Exercise goal: Reproduce all of the material below line for line without any changes, leaving out the pictures.

(Word and element location records)
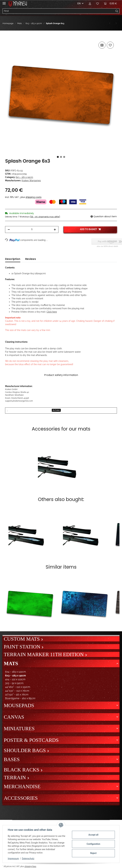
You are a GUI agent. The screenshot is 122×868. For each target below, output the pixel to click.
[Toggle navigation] (4, 2)
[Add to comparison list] (102, 45)
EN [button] (79, 3)
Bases (11, 759)
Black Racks (22, 770)
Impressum (13, 859)
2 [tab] (61, 157)
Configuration (93, 844)
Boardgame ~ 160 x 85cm (20, 698)
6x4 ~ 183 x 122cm (16, 672)
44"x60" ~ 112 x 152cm (18, 687)
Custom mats (22, 639)
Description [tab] (13, 259)
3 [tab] (64, 157)
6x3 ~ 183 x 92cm (24, 177)
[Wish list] (97, 3)
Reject (93, 853)
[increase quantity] (55, 229)
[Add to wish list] (110, 45)
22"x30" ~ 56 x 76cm (17, 694)
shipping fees (30, 866)
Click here (52, 312)
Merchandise (22, 786)
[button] (90, 3)
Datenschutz (28, 859)
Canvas (14, 717)
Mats (11, 663)
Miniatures (19, 728)
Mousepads (19, 705)
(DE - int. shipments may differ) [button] (45, 217)
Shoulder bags (25, 750)
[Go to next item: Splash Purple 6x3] (116, 23)
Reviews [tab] (30, 259)
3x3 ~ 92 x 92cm (14, 683)
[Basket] (110, 3)
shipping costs (33, 197)
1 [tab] (58, 157)
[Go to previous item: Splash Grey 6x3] (109, 23)
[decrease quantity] (9, 229)
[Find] (58, 11)
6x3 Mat (56, 410)
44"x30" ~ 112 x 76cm (17, 690)
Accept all (93, 835)
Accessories (21, 798)
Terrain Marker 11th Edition (44, 654)
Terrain (15, 777)
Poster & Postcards (31, 740)
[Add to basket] (7, 37)
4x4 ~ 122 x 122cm (15, 679)
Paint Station (23, 647)
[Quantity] (32, 229)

Response to the task:
You are a GUI agent. The screenshot is 122×868. For each target below, output the pixel to click.
[Toggle navigation] (4, 2)
[Add to comparison list] (102, 45)
EN [button] (79, 3)
Bases (11, 759)
Black Racks (22, 770)
Impressum (13, 859)
2 [tab] (61, 157)
Configuration (93, 844)
Boardgame ~ 160 x 85cm (20, 698)
6x4 ~ 183 x 122cm (16, 672)
44"x60" ~ 112 x 152cm (18, 687)
Custom mats (22, 639)
Description [tab] (13, 259)
3 [tab] (64, 157)
6x3 ~ 183 x 92cm (24, 177)
[Wish list] (97, 3)
Reject (93, 853)
[increase quantity] (55, 229)
[Add to wish list] (110, 45)
22"x30" ~ 56 x 76cm (17, 694)
shipping fees (30, 866)
Click here (52, 312)
Merchandise (22, 786)
[button] (90, 3)
Datenschutz (28, 859)
Canvas (14, 717)
Mats (11, 663)
Miniatures (19, 728)
Mousepads (19, 705)
(DE - int. shipments may differ) [button] (45, 217)
Shoulder bags (25, 750)
[Go to next item: Splash Purple 6x3] (116, 23)
Reviews [tab] (30, 259)
3x3 ~ 92 x 92cm (14, 683)
[Basket] (110, 3)
shipping costs (33, 197)
1 [tab] (58, 157)
[Go to previous item: Splash Grey 6x3] (109, 23)
[decrease quantity] (9, 229)
[Find] (58, 11)
6x3 Mat (56, 410)
44"x30" ~ 112 x 76cm (17, 690)
Accept all (93, 835)
Accessories (21, 798)
Terrain Marker 11th Edition (44, 654)
Terrain (15, 777)
Poster & Postcards (31, 740)
[Add to basket] (7, 37)
4x4 ~ 122 x 122cm (15, 679)
Paint Station (23, 647)
[Quantity] (32, 229)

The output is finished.